Libertarianism gets caricatured as the weird, Magic-card-collecting, twelve-sided-die-wielding outcast of American political philosophy. Yet there’s no idea more fundamental to our country’s history. Every political group claims the Founders as its own, but libertarians have more purchase than most. The American Revolution was a libertarian movement, rejecting overweening government power. The Constitution was a libertarian document that limited the role of the state to society’s most basic needs, like a legislature to pass laws, a court system to interpret them, and a military to protect them. (Though some Founders, like John Adams and Alexander Hamilton, wanted to centralize power.) All the government-run trappings that came after—the Fed, highways, public schools, a $1.5 trillion-a-year entitlement system— were arguably departures from our country’s hard libertarian core.
...
Libertarianism is far from synonymous with the tea party, but the tea party is the closest thing to a mass libertarian movement in recent memory. Tea-partyers surveyed by Cato split down the middle between social conservatives and social liberals, making half of them traditional Republicans and half libertarians. But the fact that the tea party organizes around fiscal issues alone—smaller government, lower taxes—gives the movement libertarian cred. Its members speak the language, too, waving Gadsden flags, quoting Hayek, and carrying signs that say WHO IS JOHN GALT?—a reference to the hero of the Ayn Rand book Atlas Shrugged.

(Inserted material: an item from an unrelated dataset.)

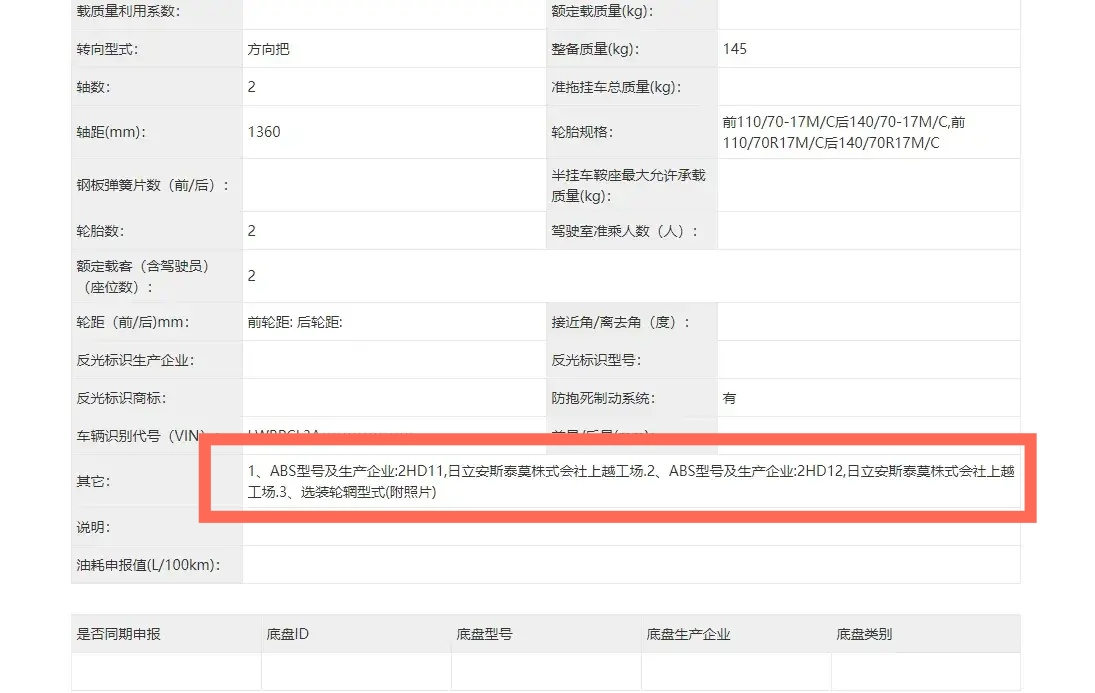Select the 有 value for 防抱死制动系统
Viewport: 1095px width, 693px height.
click(x=729, y=398)
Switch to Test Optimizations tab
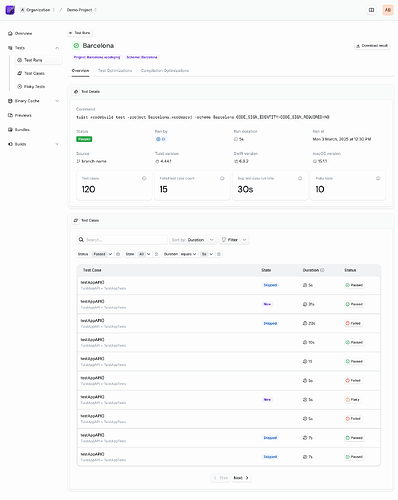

While Beam is sympathetic to libertarian minarchy, he condemns libertarian anarchy:
At best, libertarianism means pursuing your own self-interest, as long as you don’t hurt anyone else. At worst, as in Ayn Rand’s teachings, it’s an explicit celebration of narcissism. “Man’s first duty is to himself,” says the young architect Howard Roark in his climactic speech in The Fountainhead. “His moral obligation is to do what he wishes.” Roark utters these words after dynamiting his own project, since his vision for the structure had been altered without his permission. The message: Never compromise. If you don’t get your way, blow things up. And there’s the problem. If everyone refused to compromise his vision, there would be no cooperation. There would be no collective responsibility. The result wouldn’t be a city on a hill. It would be a port town in Somalia. In a world of scarce resources, everyone pursuing their own self-interest would yield not Atlas Shrugged but Lord of the Flies. And even if you did somehow achieve Libertopia, you’d be surrounded by assholes.
Radley Balko at Reason didn't much like it:
[T]he first two-thirds of the article is mostly a quick and dirty introduction to or primer on libertarianism and the movement surrounding it, with Beam largely playing a neutral storyteller, interviewer, and interpreter.

It's in the last third of the article there's a noticeable and disruptive shift in tone. After establishing a certain trust with the reader that casts himself in the role of a mostly neutral observer and chronicler of this libertarian uprising, Beam then stops describing libertarianism, and starts critiquing it himself.
But Balko is one of those "purist" libertarians whose often anarchical ideas give libertarians a bad name. The Constitution is quite sufficiently libertarian and cannot be improved upon. Our Founders did not have an unrealistically rosy view of humanity but they were not misanthropes like Ayn Rand and her cultists.